### Requests
• a. In the passage on RAII, what GCC feature is named as an example of a non-standard extension that implements RAII in C?
• b. Continue the passage on RAII from its final sentence.
** BEGIN Excerpted text **
RAII cannot generally be used with languages that clean up objects using an unpredictable garbage collection, such as Java (however see the Postscript on .NET). If a language guarantees cleanup of all objects before an application shuts down then it may be applicable to some problems.

C++ and D allow objects to be allocated on the stack and their scoping rules ensure that destructors are called when a local object’s scope ends. By putting the resource release logic in the destructor, C++’s and D’s scoping provide direct support for RAII.

The C language does not directly support RAII, though there are some ad-hoc mechanisms available to emulate it. However, some compilers provide non-standard extensions that implement RAII. For example, the “cleanup” variable attribute extension of GCC is one of them.

It’s worth noting that if you are using C++ with garbage collection (which isn’t defined by the language, but which may be provided by a run time) then that garbage collection will generally not apply to objects allocated on the stack and hence RAII can still be used.

RAII only ensures that the resource in question is released appropriately; care must still be taken to maintain exception safety. If the code modifying the data structure or file is not exception-safe, the mutex could be unlocked or the file closed with the data structure or file corrupted.

Local variables easily manage multiple resources within a single function: They are destroyed in the reverse order of their construction, and an object is only destroyed if fully constructed. That is, if no exception propagates from its constructor.

Resource management without RAII


In Java, objects are not allocated on the stack and must be accessed through references; hence, one cannot have automatic variables of objects that “go out of scope”. Instead, all objects are dynamically allocated. In principle, dynamic allocation does not make RAII unfeasible per se; it could still be feasible if there were a guarantee that a “destructor” (“finalize”) method would be called as soon as an object were pointed to by no references (i.e., if the object lifetime management were performed according to reference counting).

However, Java objects have indefinite lifetimes which cannot be controlled by the programmer, because, according to the Java Virtual Machine specification, it is unpredictable when the garbage collector will act. Indeed, the garbage collector may never act at all to collect objects pointed to by no references. Hence the “finalize” method of an unreferenced object might never be called or be called long after the object became unreferenced. Resources must thus be closed manually by the programmer, using something like thedispose pattern.

Disadvantages of scope bound resource management alternatives

Where both finalizers and closure blocks work as a good alternative to RAII for “shallow” resources, it is important to note however that the compositional properties of RAII differ greatly from these scope bound forms of resource management. Where RAII allows for full encapsulation of resources behind an abstraction, with scope bound resource management this isn’t the case. In an environment that purely depends on scope bound resource management, “being a resource” becomes a property that is transitive to composition. That is, using only scope bound resource management, any object that is composed using a resource that requires resource management effectively itself becomes a resource that requires resource management. RAII effectively breaks the transitivity of this property allowing for the existence of “deep” resources to be effectively abstracted away.
** END Excerpted text **
** BEGIN Material **
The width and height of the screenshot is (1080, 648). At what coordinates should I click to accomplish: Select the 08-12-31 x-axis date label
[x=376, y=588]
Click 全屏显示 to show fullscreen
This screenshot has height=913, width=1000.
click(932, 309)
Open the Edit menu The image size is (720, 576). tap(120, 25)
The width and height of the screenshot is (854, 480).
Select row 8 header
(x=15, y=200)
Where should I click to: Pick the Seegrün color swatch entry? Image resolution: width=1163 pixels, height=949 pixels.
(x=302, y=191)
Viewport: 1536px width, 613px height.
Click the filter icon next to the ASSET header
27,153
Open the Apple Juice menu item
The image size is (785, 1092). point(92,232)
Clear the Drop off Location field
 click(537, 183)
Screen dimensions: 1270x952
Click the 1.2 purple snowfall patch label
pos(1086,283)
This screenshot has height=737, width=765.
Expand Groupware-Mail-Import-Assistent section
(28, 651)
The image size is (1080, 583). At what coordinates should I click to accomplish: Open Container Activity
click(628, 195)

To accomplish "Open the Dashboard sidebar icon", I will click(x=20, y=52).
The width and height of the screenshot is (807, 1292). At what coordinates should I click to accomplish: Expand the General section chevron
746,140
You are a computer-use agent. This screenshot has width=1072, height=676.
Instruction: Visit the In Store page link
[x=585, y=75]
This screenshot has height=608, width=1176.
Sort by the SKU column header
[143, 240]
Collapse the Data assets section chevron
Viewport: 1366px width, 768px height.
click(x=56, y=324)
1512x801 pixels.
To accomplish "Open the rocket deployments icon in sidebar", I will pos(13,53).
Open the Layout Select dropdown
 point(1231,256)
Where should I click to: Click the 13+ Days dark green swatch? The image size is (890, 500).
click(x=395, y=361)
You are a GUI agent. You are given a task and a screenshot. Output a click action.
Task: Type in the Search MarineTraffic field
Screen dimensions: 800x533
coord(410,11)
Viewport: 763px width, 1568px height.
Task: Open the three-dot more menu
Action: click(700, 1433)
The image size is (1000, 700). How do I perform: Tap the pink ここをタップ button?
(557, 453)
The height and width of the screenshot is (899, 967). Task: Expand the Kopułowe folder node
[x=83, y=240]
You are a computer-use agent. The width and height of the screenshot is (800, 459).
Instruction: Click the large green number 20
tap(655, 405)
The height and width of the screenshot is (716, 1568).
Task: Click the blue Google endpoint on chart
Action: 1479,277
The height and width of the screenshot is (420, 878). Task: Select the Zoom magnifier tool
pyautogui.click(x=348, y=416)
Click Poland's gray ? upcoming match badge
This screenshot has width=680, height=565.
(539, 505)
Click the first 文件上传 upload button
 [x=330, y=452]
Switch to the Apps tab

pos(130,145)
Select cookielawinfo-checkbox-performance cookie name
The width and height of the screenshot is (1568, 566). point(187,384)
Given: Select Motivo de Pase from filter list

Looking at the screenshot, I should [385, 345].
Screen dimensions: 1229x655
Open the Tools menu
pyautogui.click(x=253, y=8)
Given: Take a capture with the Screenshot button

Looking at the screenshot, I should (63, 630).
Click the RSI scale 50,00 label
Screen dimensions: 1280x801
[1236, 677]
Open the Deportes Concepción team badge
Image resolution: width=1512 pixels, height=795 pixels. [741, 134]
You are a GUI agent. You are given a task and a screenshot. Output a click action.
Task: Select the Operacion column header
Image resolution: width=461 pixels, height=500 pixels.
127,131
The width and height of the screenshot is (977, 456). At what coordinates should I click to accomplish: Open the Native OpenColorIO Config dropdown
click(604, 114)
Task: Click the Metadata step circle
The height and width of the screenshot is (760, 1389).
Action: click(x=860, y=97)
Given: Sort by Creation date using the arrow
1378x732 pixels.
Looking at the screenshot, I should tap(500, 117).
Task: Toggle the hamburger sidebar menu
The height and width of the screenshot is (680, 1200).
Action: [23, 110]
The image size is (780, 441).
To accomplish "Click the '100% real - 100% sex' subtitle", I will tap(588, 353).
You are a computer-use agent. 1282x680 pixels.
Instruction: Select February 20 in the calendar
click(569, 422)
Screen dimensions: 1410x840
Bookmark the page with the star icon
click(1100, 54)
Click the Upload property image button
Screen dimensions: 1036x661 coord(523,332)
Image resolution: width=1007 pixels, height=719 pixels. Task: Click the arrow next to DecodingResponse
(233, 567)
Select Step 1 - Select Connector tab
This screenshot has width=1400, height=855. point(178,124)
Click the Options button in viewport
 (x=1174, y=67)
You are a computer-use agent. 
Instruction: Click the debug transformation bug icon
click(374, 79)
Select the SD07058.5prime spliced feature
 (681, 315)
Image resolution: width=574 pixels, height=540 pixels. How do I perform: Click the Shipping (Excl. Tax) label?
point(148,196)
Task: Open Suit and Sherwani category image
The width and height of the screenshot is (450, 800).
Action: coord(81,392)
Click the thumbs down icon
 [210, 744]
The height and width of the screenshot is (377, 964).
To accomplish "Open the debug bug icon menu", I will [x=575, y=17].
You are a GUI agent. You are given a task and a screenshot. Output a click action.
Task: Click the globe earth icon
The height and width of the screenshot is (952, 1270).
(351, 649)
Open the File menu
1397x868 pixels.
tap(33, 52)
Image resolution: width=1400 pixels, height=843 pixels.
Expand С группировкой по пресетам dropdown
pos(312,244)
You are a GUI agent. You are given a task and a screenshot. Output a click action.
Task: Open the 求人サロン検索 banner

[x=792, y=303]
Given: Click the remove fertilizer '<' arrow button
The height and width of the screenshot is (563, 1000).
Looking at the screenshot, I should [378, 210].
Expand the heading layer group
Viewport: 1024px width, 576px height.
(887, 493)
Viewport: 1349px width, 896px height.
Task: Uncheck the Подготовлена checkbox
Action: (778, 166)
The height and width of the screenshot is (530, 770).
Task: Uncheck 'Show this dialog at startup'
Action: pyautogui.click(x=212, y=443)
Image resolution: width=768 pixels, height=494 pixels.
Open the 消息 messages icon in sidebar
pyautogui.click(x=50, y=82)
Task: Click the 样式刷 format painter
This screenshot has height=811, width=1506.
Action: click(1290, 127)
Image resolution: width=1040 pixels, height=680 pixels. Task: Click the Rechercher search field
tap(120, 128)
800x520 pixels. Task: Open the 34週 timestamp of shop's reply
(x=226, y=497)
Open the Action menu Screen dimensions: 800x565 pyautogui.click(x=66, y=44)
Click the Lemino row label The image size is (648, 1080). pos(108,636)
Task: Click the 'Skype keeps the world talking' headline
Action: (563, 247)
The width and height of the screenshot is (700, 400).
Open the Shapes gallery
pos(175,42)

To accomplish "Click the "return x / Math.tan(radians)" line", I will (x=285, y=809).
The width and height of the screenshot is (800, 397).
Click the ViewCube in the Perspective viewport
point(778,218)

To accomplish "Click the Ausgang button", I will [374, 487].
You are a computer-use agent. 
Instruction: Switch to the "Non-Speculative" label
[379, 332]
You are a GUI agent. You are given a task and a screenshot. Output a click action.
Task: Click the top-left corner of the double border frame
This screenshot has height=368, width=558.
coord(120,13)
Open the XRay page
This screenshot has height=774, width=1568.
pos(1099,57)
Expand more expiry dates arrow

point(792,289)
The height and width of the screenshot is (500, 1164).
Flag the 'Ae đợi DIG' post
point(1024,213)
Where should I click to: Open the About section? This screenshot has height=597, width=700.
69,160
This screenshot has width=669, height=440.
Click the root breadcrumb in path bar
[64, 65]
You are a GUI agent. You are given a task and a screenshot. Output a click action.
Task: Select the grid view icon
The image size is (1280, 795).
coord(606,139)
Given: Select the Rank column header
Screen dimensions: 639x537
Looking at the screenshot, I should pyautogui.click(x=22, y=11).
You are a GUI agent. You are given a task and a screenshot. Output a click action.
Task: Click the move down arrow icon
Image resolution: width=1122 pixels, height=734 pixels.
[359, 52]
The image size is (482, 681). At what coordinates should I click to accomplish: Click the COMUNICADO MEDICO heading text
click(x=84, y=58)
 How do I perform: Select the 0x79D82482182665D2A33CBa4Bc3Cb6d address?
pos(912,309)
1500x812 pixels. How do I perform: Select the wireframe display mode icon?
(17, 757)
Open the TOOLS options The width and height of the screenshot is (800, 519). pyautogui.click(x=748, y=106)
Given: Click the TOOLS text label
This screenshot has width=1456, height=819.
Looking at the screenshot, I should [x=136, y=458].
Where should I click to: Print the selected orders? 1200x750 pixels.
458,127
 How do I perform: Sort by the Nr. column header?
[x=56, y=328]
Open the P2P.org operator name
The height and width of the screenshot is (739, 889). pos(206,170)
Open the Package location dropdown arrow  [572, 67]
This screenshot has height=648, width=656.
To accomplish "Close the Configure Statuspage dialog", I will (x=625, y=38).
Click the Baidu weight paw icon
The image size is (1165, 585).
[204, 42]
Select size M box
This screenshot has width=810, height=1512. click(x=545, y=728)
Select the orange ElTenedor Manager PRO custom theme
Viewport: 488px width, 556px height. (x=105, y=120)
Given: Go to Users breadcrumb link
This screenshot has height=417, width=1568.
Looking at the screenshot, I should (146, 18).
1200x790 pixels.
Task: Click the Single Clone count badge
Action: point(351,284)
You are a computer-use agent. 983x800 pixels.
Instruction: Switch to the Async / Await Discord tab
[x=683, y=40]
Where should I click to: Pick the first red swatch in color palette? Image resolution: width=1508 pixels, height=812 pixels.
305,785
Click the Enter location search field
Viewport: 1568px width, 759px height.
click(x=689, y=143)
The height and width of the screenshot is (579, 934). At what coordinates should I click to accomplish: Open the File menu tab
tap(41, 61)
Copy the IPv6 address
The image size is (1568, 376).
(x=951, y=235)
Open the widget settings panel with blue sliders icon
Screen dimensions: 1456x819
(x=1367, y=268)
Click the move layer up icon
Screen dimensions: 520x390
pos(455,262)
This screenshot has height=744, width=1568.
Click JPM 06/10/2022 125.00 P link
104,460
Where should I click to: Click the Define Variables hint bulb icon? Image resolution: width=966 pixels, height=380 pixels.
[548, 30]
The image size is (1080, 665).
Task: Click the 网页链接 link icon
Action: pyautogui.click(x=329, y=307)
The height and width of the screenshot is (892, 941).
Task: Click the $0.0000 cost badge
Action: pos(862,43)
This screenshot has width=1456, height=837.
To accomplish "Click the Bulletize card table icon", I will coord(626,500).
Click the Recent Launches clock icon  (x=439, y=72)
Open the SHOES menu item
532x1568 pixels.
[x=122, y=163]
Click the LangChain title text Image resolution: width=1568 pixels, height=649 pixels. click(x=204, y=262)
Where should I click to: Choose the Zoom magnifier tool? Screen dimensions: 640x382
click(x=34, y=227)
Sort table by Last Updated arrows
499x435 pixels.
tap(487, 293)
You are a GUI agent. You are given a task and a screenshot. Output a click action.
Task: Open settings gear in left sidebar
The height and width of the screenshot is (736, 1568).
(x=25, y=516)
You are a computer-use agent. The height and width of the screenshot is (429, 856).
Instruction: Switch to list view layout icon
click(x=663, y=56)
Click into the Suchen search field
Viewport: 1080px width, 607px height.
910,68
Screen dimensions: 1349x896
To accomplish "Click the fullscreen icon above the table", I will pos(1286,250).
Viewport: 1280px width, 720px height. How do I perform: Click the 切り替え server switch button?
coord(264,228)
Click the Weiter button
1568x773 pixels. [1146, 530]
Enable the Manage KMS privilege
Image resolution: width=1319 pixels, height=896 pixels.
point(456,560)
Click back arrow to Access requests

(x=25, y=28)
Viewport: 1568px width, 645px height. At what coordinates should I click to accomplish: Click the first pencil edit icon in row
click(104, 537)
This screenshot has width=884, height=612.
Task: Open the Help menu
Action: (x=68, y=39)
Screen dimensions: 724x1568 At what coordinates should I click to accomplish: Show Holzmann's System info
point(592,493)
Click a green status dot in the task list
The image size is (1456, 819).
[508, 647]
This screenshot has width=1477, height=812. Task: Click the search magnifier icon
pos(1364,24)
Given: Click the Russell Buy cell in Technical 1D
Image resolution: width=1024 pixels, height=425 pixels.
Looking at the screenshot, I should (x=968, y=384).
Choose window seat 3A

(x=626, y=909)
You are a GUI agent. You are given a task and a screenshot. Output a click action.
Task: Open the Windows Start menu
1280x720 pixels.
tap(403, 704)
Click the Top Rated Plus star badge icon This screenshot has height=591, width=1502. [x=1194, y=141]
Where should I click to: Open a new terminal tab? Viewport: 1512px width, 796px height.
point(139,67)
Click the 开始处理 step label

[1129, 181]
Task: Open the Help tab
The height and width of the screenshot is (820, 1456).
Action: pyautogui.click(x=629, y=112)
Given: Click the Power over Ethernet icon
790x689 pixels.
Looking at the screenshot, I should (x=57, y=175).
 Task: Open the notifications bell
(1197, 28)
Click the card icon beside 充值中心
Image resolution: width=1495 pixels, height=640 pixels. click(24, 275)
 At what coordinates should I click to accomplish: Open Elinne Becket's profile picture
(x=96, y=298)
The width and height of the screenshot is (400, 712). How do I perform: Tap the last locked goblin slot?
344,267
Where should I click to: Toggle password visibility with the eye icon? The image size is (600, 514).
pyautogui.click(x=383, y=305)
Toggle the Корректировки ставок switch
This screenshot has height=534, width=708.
** END Material **
### Expected results
• a. The "cleanup" variable attribute extension of GCC.

• b.
Lets for example say we have an object of type A that by composition holds an object of type B that by composition holds an object of type C. Now lets see what happens when we create a new implementation of C that by composition holds a resource R. R will have some close or release method that must be invoked prior to C going out of scope. We could make C into a RAII object for R that invokes release on destruction.

Basically now we have the situation where from the point of view of R and C (shallow resources), scope bound resource management alternatives functionally are fully equivalent to RAII. From a point of view of A and B (deep resources) however, we see a difference in the transitivity of “being a resource” emerging. With C as a RAII object, the interface and implementation of A, B and any code using a scoped A or B will remain unchanged and unaware of the newly introduced existence of “deep” resources. Without RAII however, the fact that C holds R means that C will need its own release method for proxying the release of R. B will now need its own releasemethod for proxying the release of C. A will need its own release method for proxying the release of B, and the scope where either A or B is used will also require of the alternative resource management techniques, where with RAII C provides the abstraction barrier that hides the implementation detail of “implemented using a resource” from the view of A, B and any users of an A or B. This difference shows that RAII effectively breaks the compositional transitivity of the “being a resource” property.

Composition over inheritance & Diamond problem (cited from Wikepedia)

Composition over inheritance in object-oriented programming is a technique by which classes may achieve polymorphic behavior and code reuse by containing other classes which implement the desired functionality instead of through inheritance.[1]

This technique is also referred to as “Composite Reuse Principle”.


An implementation of composition over inheritance typically begins with the creation of various interfaces representing the behaviors which the system must exhibit. The use of interfaces allows this technique to support the polymorphic behavior that is so valuable in object-oriented programming. Classes implementing the identified interfaces are built and added to Business Domain classes as needed. Thus system behaviors are realized without inheritance. In fact, business domain classes may all be base classes without any inheritance at all. Alternative implementation of system behaviors are accomplished by providing another class which implements the desired behavior interface. Any business domain class that contains a reference to the interface can easily support any implementation of that interface and the choice can even be delayed until run time.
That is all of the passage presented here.